The next day I was ready to make bread. By this time the pâte fermentée had more than doubled in size so, rather than letting it sit for an hour on the counter, I immediately cut the pâte fermentée up into small pieces and, following Reinhart’s Pain de Campagne formula, proceeded to mix all the remaining ingredients using a mixer with paddle, then dough hook. After mixing for 1 minute with paddle and 5 minutes with dough hook I had dough that was smooth and was clearing the sides and the bottom of the mixing bowl. The temperature read 77°F. I cut off a piece and tried the windowpane test but the dough tore. Also the dough was very sticky (rather than tacky). I decided to continue mixing and to add some flour. I mixed for an additional 5 minutes, adding at least 3 tablespoons of flour to the dough. The dough temperature was now 82°F and I tried the windowpane test again, with better results (the dough still tore a little however), and the dough was still a little sticky as it still stuck to my fingers after the test. I decided not to do any further mixing (because I had mixed for over 10 minutes on medium speed and the dough temperature concerned me). Instead, I placed the dough in a bowl on the counter, covered it, and waited until the dough was 1½ times in size (as per instructions). This took about an hour.
Now for shaping. I cut the dough into 3 pieces, weighing each, so that I ended up with 3 pieces of 303 grams (10.6 ounces) each. I shaped these pieces into a baguette, a batard and a boule and set them aside to proof. About an hour later, when the pieces had grown in size 1½ times (as per Reinhart’s instructions), I scored the batard and the boule and, using scissors, “epi cut” the baguette. I baked the 3 pieces (boule and batard on parchment paper directly on my pizza stone while the epi was on parchment paper on a cookie sheet on the rack nearer the top of my oven.
One of my problems was with the crumb being “dense”. As you can see from the boule photos (the other two bread pieces have already been eaten) there are no large holes. Also the 3 pieces were all small. Being a new formula, I was not sure how large the bread pieces should end up being.
When shaping the baguette, I started with dough weighing 303 grams (as previously mentioned). After shaping, I had a baguette that was approximately 2” in diameter and 15” long. With equal sized dough pieces, my batard, after shaping, ended up being about 3” at its thickest and about 8” long, while the boule ended up about 4” in diameter. The boule photos show a boule of 5½” in diameter after baking.
I let these pieces proof for about 60 minutes, until they had grown in size 1½ times. I gave the boule a poke test and the dough slowly sprung back, but not all the way. I could see an indentation where I had poked it.

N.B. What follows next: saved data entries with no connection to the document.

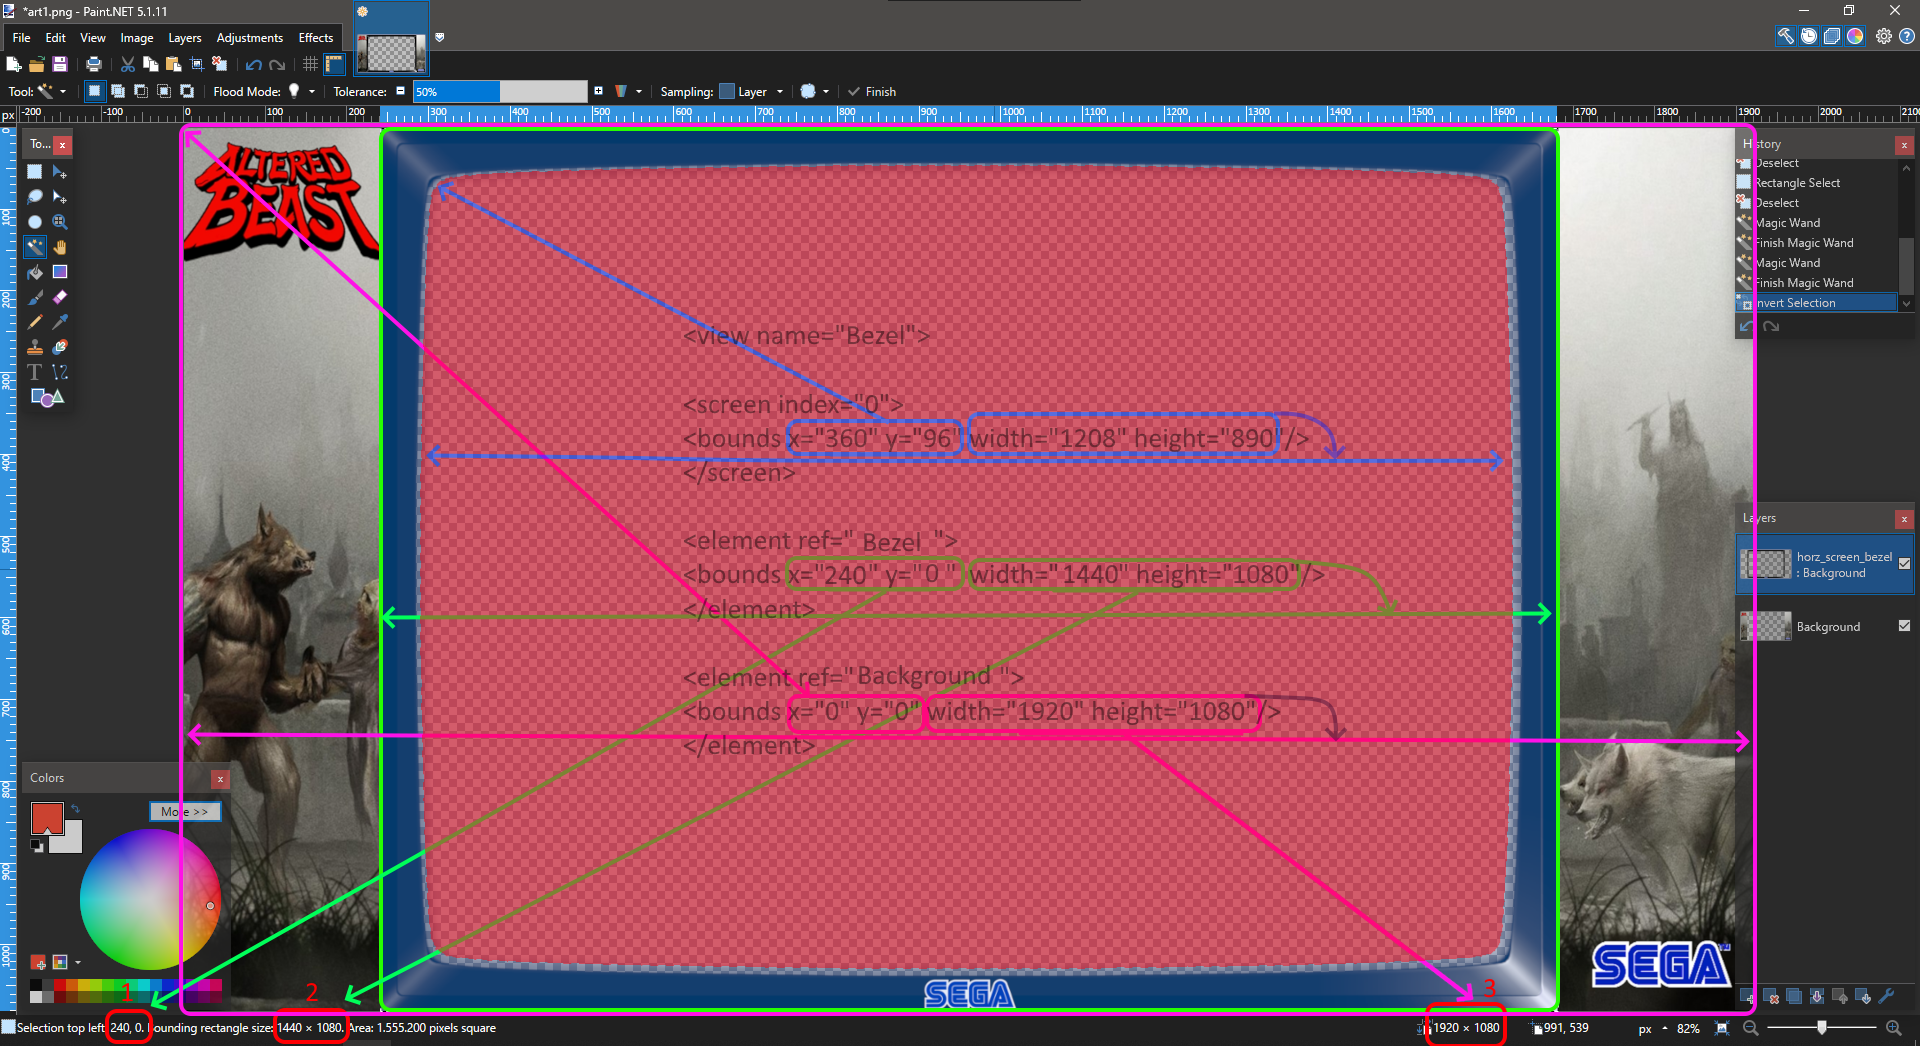Click the Crop to Selection toolbar icon
The image size is (1920, 1046).
(x=197, y=64)
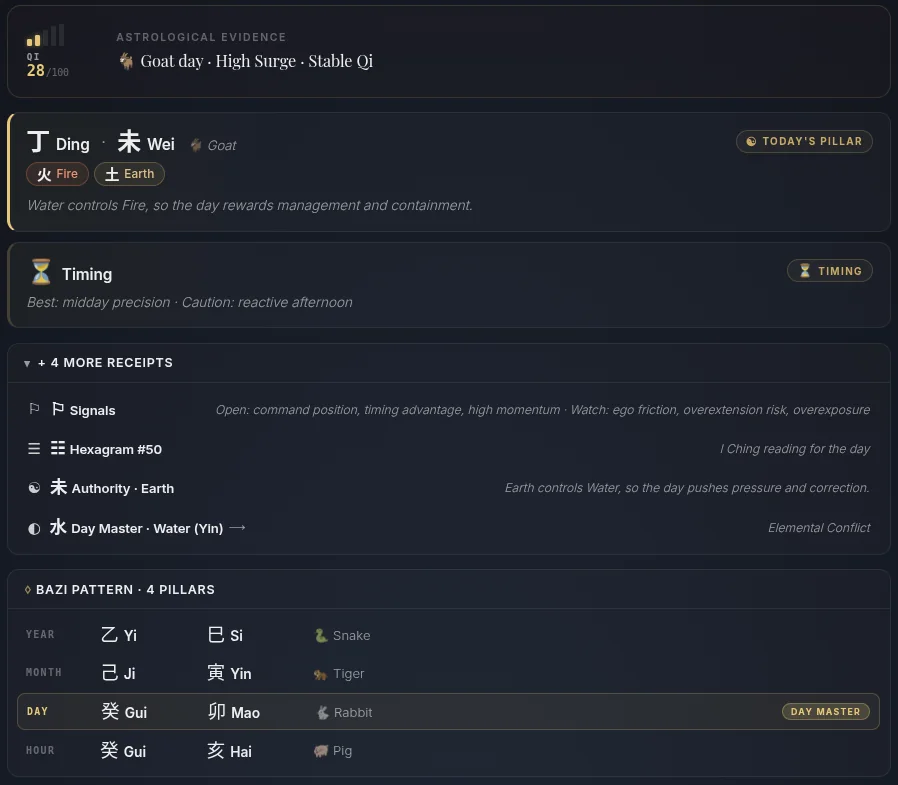Screen dimensions: 898x785
Task: Click the snake icon in Year pillar
Action: pyautogui.click(x=321, y=636)
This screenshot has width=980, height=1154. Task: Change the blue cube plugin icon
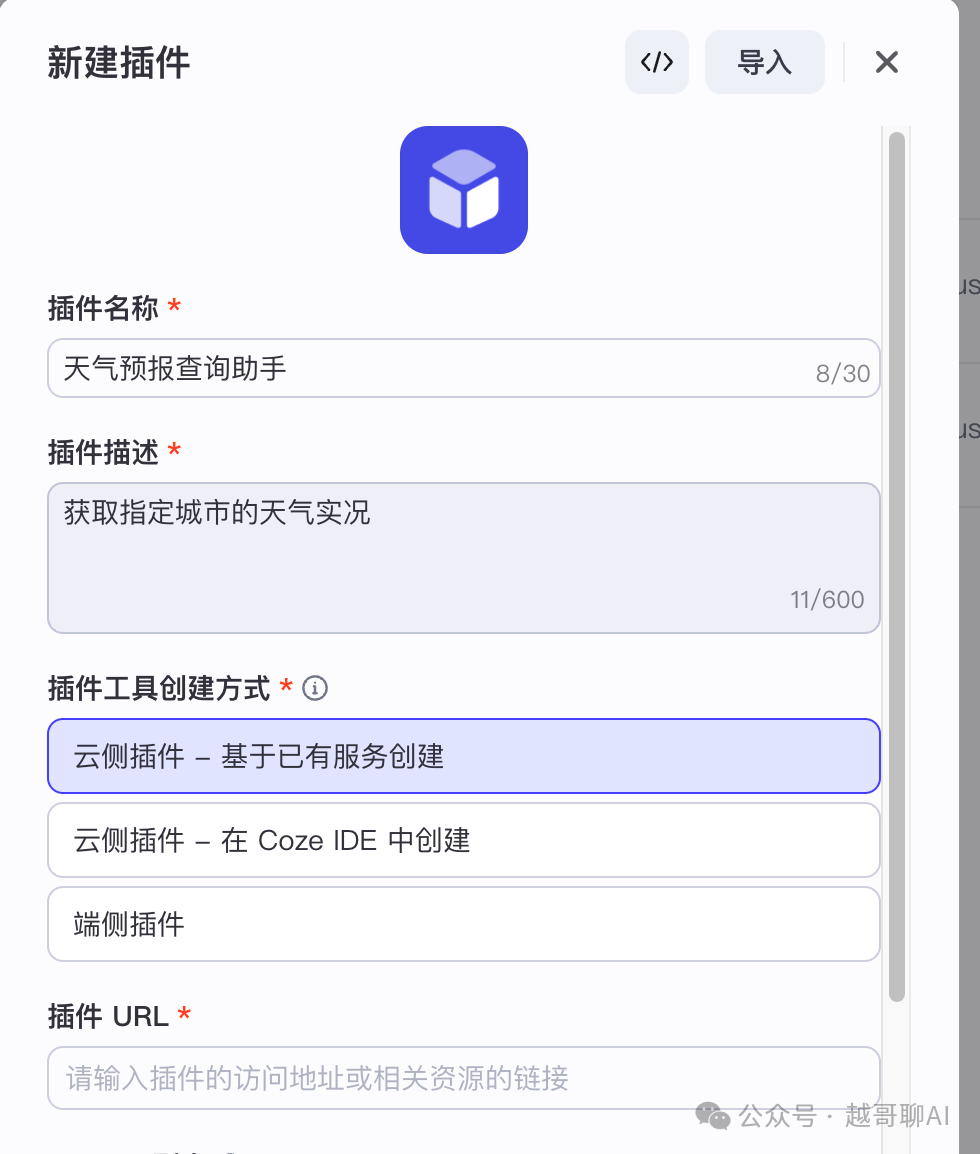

This suggested to me that it was time to bake.
The pieces were baked initially at 550°F, with steam (I poured water into cookie sheet on bottom of oven and sprayed oven side walls twice). After steaming, I turned the oven temperature down to 450°F. The Epi came out after 25 minutes (202°F internal temperature) while the boule and batard took another 5 minutes baking, at which time I turned off the oven, cracked the oven door open, and left them for 5 minutes before removing them to a cooling rack.
So what went wrong? Did I proof enough? How big a boule should I expect from 303 grams/10.6 ounces of dough? How big a batard and baguette? What can I do to improve the crumb?
If a recipe/formula says that it makes a 1½ pound loaf of bread does this mean that the dough weighs 1½ pounds? Is there a correlation between the two?
Thanks for your help.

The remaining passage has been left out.